Copernicus offers a range of short to medium-term forecasts, including weather, sub-seasonal, and seasonal predictions. These forecasts play a pivotal role in guiding decisions for farmers, from determining optimal planting and harvest dates to selecting suitable crop varieties. Fertilisation and crop rotations can also be improved with the use of Copernicus data, ensuring that agricultural practices align with weather conditions.

Transforming irrigation management in Lower Austria with Copernicus

Austria's picturesque region of Marchfeld, known for its fertile farming lands, faced a daunting challenge – a shortage of water for farming.
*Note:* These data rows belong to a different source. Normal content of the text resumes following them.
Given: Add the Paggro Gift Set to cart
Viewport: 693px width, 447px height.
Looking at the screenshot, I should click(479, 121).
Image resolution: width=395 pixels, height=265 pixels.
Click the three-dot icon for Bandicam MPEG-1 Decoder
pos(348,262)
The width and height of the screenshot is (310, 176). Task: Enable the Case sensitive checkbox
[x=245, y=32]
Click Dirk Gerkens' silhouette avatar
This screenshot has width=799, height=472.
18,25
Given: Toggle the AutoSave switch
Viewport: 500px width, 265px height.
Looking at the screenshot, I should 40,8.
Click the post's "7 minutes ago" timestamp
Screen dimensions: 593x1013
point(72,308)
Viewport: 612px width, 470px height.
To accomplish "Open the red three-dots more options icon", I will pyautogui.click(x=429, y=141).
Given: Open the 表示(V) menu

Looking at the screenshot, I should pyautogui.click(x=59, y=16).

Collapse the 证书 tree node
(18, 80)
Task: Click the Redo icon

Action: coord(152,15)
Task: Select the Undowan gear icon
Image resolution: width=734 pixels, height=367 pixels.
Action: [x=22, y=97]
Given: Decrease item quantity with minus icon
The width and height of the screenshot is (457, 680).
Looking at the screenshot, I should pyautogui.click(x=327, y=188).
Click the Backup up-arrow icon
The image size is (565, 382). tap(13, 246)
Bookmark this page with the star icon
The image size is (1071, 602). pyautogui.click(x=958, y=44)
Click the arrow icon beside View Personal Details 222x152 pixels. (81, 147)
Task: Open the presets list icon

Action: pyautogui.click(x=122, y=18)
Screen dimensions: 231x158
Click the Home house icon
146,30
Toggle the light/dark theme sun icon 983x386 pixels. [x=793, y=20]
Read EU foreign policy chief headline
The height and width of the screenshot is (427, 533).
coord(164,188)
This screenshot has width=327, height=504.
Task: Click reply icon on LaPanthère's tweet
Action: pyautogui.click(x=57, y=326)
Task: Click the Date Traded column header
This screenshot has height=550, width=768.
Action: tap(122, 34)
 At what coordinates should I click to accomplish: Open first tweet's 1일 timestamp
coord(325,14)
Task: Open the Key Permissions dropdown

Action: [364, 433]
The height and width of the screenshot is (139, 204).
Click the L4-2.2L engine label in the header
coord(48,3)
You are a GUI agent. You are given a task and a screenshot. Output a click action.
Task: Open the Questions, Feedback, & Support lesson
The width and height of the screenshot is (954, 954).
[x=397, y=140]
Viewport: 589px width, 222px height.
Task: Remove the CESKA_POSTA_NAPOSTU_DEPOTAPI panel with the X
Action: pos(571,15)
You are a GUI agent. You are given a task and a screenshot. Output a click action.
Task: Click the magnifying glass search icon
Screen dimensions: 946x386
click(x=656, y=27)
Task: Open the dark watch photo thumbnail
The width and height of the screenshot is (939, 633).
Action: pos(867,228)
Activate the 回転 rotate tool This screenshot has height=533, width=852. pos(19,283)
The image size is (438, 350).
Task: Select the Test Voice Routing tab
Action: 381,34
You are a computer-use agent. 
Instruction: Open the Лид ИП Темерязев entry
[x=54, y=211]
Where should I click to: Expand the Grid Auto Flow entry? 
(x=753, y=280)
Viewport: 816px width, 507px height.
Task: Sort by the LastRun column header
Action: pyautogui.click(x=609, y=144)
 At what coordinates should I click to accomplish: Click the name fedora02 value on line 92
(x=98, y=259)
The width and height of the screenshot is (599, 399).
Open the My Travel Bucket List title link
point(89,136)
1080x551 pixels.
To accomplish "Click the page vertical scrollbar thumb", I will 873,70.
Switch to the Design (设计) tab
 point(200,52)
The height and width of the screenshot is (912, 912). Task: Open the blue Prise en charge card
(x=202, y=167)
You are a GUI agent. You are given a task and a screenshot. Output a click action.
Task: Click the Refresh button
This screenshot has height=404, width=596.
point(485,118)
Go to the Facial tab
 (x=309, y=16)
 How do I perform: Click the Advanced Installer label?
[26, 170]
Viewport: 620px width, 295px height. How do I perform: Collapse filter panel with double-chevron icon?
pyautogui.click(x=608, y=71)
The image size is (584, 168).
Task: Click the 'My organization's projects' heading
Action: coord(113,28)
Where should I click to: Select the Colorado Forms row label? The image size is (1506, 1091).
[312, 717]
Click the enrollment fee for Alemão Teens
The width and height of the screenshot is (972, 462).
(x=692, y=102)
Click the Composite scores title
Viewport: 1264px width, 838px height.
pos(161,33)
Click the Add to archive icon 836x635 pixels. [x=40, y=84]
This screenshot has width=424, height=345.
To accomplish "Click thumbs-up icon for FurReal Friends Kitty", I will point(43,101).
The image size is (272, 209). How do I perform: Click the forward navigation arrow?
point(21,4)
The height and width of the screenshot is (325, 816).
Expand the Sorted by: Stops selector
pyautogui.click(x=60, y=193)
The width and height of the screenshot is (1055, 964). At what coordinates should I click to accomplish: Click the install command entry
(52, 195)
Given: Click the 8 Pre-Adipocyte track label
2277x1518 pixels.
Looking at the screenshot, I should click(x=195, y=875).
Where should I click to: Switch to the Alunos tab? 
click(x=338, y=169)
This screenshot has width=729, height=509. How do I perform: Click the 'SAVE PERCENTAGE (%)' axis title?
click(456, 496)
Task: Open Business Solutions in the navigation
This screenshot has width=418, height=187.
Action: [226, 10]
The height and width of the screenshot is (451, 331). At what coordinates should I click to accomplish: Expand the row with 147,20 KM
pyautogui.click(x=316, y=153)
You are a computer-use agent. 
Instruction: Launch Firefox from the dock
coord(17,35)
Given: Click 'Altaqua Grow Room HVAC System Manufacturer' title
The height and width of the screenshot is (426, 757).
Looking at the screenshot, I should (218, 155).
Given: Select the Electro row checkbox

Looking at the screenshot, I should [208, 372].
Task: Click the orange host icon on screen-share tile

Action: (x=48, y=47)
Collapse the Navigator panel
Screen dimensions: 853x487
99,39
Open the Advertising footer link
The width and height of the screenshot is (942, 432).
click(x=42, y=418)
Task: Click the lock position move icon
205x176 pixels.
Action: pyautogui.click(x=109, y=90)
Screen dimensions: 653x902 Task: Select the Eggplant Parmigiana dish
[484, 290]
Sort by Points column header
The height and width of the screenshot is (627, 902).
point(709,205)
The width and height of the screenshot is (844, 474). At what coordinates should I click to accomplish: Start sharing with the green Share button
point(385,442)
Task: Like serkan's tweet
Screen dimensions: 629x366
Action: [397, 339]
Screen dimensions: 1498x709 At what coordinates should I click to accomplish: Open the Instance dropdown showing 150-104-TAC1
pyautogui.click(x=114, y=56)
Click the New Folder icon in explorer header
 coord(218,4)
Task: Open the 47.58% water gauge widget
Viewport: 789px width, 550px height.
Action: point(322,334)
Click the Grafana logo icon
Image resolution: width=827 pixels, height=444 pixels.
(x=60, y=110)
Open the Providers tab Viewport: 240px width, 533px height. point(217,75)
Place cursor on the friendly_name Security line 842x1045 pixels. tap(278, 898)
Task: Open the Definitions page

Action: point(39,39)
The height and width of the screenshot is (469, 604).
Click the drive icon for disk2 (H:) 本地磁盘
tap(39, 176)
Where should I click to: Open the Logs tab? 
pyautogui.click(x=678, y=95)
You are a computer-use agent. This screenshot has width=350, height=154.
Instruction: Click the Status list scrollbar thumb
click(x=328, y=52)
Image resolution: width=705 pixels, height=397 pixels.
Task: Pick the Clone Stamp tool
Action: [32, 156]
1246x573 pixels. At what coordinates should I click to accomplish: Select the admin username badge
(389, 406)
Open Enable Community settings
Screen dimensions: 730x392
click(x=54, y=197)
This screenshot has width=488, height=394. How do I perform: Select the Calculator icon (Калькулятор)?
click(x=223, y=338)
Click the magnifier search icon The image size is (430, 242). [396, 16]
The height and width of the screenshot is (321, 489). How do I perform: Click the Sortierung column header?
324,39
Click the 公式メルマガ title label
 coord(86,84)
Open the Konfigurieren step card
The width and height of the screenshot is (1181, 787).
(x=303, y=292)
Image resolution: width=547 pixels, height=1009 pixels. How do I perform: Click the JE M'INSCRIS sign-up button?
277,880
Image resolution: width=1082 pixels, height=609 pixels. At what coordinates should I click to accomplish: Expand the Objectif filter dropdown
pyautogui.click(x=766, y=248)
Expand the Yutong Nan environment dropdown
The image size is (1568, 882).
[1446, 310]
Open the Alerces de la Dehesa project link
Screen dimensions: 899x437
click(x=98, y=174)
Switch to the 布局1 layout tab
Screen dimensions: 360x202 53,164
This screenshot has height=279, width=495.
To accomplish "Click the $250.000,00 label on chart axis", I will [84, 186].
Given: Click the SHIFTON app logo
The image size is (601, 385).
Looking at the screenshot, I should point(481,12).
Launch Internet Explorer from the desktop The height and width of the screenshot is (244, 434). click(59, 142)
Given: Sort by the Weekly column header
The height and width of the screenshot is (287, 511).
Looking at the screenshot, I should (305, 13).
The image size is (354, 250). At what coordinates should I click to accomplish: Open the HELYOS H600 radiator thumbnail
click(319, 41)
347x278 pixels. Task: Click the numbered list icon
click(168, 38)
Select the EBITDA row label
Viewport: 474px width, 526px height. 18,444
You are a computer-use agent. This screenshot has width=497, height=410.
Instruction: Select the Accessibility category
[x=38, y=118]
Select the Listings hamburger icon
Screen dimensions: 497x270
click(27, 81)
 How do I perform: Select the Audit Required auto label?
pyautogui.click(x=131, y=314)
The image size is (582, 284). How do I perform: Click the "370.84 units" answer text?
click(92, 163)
With farmers relying on irrigation for up to 60% of freshwater usage, innovative solutions were needed.

In 2013, the Institute of Surveying, Remote Sensing, and Land Information at the University of Natural Resources and Life Sciences in Vienna initiated a groundbreaking demonstration campaign over 60,000 hectares, aiming to transform irrigation management with the help of Copernicus.

Unlike traditional approaches targeting agricultural cooperatives, this project took a unique approach by directly engaging Austrian farmers. Recognising the pivotal role of farmers in the implementation of effective irrigation strategies, GIS and remote sensing experts worked with them to ensure the project’s success.

The cost-efficiency of integrating Sentinel data

A key feature of the project was the integration of Sentinel data, a part of the Copernicus programme. This integration reduced the cost of getting images, offering a more cost-effective solution compared to commercial alternatives. While commercial data expenses ranged from EUR 2.5 to EUR 4.3 per hectare per year, the Sentinel-2 data-based service cost approximately EUR 1.25 per hectare per year.

Experts were able to compare irrigation volumes estimated from satellite data with actual volumes used by farmers. This assessment gauged the efficiency of water usage and laid the groundwork for improvements. The project delivered crop development maps every 7 to 10 days, providing a spatial resolution between 10 to 20 meters. Daily forecasts, evapotranspiration maps, and specific irrigation requirements tailored to crop types empowered farmers to make informed decisions.

The project received a positive response from the participating farmers. And with a typical farmer irrigating up to 2,000 cubic meters per hectare annually, the reduced cost of the Copernicus-enabled service translated into substantial savings. On top of the savings, the information from Copernicus is working to promote and support sustainable water management practices, helping to protect the longevity of agriculture in the region.